■ What is being asked ■
Copy the rows that run from the line containing "Where should I click to: Click 'Check" through the line containing "Open the Trié", both included, character for character.
------------
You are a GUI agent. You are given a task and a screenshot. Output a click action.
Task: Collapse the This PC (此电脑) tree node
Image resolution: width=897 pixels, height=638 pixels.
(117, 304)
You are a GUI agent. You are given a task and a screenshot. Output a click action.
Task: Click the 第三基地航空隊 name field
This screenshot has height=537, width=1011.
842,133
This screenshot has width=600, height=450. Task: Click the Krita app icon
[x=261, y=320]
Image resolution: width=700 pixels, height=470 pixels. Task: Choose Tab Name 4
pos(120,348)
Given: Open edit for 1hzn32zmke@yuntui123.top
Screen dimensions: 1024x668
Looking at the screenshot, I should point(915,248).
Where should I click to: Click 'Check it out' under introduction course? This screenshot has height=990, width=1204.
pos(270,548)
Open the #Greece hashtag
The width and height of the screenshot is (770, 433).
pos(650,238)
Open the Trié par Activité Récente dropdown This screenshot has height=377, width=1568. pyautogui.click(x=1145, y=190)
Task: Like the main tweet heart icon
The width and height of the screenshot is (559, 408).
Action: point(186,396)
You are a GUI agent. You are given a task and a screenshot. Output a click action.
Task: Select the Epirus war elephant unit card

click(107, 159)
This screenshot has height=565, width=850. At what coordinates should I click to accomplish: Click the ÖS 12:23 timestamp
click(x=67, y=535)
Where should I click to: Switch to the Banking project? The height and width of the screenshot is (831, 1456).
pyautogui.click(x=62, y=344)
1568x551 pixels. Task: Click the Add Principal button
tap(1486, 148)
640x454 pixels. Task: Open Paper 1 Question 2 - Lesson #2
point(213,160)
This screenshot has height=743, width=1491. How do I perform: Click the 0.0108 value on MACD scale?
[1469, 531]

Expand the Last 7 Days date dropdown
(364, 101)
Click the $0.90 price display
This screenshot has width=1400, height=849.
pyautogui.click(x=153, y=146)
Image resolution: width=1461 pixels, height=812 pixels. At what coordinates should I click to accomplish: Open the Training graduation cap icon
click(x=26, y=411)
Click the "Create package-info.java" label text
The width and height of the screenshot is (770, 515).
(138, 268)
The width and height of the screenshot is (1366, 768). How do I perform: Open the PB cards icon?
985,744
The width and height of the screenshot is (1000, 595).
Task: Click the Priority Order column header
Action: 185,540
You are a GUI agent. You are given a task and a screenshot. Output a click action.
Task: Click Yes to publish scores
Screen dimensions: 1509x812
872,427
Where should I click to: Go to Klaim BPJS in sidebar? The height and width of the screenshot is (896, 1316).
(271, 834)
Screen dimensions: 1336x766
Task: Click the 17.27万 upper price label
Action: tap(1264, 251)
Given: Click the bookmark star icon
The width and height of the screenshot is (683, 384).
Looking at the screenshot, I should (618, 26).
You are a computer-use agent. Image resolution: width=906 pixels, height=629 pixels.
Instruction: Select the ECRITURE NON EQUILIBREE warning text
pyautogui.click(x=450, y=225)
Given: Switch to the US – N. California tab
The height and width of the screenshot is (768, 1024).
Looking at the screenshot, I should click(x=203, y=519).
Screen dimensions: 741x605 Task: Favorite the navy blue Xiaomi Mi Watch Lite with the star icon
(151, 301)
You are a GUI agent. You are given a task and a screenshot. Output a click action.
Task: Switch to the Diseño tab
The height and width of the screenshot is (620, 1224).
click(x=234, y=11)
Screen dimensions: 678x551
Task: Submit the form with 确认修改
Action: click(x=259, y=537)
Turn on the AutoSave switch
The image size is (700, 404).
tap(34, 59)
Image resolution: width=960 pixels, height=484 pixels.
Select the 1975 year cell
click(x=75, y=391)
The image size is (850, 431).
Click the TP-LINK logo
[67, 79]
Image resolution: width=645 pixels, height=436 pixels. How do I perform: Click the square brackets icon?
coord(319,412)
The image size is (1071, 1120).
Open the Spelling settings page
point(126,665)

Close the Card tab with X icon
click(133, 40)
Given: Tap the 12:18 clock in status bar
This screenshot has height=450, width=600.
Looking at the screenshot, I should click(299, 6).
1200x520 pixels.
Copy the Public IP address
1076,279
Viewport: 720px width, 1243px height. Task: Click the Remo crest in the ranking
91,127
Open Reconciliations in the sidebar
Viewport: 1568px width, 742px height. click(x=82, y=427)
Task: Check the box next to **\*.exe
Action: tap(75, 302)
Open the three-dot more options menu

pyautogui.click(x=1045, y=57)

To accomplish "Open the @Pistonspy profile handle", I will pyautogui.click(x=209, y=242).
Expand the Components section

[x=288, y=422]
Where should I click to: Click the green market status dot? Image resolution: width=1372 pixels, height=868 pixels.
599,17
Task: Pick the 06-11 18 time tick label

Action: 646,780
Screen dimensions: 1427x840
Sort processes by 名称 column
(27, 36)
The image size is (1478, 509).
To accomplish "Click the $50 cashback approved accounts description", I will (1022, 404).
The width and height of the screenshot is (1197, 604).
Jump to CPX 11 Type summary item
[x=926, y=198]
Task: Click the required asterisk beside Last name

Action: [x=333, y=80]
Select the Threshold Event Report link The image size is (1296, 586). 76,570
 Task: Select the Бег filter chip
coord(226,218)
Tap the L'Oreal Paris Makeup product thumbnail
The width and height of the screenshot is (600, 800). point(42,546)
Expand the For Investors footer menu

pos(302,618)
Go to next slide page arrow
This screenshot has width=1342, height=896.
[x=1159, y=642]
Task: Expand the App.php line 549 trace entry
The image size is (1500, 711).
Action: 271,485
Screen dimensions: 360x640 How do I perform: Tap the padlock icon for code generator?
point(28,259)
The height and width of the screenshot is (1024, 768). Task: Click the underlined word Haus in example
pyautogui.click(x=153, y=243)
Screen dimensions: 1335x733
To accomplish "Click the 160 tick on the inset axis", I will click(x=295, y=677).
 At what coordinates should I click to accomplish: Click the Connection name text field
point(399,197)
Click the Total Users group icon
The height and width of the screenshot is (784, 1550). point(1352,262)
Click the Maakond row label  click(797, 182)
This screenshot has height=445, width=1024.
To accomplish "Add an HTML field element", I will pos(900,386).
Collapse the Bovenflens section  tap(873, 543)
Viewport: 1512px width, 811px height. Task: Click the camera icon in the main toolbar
------------
■ Solution to this exercise ■
Where should I click to: Click 'Check it out' under introduction course? This screenshot has height=990, width=1204.
pos(270,548)
Open the #Greece hashtag
The width and height of the screenshot is (770, 433).
pos(650,238)
Open the Trié par Activité Récente dropdown This screenshot has height=377, width=1568. pyautogui.click(x=1145, y=190)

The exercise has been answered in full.